Read impressions of Home & Away from the following World Voices participants.

dieckmann Dorothea Dieckmann on Home & Away

When home is where you come from, aren’t you always away? On all your ways you want to come home again, trying to find a way. Always away on all ways home. A way away, a road abroad. What leads you on your way is memories, memories of yourself, remembering your self to be a member of something, a part of something you are apart from. You don’t know who it was, you don’t know the place. But it must be somebody somewhere in the way you talk, you think, you dream. So the way home is the way of words. My way of words is the German way, but thinking about an English way to express my thoughts about home and away I find another direction home. The German way contains the words Heim and Heimat, which is not home and at home, although Heimat seems to be a mix-up of at and home, heim and at. But Heimat leads me into a homemade confusion. It leads me to the Fatherland, it leads me to nostalgia, it makes me homesick in a sick way. It is a word made in Germany which always makes me mad in Germany. So, writing in English I find myself on a way that shows me where my self comes from. You must be away from home to find a way home.

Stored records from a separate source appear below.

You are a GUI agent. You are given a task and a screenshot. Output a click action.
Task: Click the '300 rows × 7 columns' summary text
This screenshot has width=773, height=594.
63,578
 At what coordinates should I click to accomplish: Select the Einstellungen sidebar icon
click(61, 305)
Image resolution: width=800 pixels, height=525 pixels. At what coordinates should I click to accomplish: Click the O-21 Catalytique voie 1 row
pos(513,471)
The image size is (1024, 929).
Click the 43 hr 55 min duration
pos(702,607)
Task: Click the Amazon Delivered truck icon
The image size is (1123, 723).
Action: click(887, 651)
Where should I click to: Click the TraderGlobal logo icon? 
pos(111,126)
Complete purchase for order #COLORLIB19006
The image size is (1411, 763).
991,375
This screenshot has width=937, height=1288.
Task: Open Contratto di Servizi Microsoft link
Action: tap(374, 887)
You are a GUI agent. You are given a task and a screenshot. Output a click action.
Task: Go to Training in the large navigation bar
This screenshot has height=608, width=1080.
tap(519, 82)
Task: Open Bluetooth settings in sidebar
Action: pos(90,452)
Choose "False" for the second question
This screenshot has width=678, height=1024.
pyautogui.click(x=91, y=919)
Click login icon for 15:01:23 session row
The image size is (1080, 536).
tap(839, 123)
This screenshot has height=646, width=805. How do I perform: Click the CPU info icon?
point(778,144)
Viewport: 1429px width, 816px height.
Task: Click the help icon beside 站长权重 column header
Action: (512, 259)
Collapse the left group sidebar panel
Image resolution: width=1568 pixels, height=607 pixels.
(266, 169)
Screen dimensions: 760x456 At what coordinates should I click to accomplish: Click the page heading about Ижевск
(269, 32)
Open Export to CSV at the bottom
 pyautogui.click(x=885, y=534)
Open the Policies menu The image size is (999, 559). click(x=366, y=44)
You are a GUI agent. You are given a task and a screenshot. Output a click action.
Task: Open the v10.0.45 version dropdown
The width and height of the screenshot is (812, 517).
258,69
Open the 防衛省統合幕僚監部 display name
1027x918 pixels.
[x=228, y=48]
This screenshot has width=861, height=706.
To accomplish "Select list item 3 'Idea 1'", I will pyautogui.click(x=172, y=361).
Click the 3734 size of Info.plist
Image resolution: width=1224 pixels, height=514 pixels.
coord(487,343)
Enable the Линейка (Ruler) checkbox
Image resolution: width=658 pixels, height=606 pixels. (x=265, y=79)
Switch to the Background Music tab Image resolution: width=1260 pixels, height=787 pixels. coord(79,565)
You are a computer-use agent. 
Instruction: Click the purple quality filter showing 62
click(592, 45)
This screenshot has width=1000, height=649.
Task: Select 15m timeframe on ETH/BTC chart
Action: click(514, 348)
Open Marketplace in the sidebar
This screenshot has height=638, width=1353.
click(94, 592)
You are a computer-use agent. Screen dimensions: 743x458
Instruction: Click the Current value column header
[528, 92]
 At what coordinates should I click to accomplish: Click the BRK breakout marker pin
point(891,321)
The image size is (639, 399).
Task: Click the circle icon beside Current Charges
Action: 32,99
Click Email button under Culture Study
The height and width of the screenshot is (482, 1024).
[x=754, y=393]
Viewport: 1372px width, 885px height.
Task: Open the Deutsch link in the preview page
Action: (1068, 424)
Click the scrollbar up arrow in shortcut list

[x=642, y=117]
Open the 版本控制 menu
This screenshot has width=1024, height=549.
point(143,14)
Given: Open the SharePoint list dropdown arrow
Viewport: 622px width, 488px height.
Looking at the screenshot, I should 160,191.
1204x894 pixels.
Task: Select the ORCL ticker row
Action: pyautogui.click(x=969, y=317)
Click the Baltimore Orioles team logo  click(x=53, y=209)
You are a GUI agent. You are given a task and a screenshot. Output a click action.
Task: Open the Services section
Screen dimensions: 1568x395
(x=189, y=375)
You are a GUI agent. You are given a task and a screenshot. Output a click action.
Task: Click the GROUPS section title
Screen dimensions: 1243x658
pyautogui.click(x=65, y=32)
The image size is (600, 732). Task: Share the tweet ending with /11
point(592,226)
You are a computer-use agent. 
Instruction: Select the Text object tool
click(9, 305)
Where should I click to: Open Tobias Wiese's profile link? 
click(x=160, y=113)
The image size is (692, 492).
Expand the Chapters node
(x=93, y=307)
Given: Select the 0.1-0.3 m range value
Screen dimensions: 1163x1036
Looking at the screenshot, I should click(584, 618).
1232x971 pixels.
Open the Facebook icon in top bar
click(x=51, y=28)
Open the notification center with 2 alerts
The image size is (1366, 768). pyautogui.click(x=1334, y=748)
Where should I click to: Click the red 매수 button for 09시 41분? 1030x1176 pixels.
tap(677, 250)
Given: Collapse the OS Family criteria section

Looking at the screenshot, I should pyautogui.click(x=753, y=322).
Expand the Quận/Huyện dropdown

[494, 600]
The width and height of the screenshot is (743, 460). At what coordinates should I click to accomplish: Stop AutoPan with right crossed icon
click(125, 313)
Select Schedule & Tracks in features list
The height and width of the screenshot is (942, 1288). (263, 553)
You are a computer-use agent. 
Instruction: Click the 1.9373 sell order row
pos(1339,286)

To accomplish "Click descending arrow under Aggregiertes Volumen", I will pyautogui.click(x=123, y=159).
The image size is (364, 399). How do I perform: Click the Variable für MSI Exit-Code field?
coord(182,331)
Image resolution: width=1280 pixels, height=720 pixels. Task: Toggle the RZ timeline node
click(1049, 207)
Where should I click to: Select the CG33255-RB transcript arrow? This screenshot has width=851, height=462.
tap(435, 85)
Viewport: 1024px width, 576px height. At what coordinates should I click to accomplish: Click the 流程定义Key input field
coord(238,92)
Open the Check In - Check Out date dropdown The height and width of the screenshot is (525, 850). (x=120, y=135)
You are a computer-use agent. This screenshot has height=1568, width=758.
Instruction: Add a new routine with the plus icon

Copyright © 2007 Dorothea Dieckmann. All rights reserved.

iyer Pico Iyer on Home & Away

The beauty, which is the challenge, of the modern moment is that the very terms “home” and “away” have become as mongrel, as mobile, even as interchangeable as those old standbys, “East” and “West” (or “high” and “low”). Home exists somewhere in the future for many of us—an idea, a vision, a language or set of values that we carry around inside ourselves and that has more to do with where we’re going than with where we came from. And “away” therefore becomes equally slippery, as some of us suspect that in fact it’s the place where we were born, the land whose passport we carry, the culture we embody in our faces and voices that is the truly foreign place.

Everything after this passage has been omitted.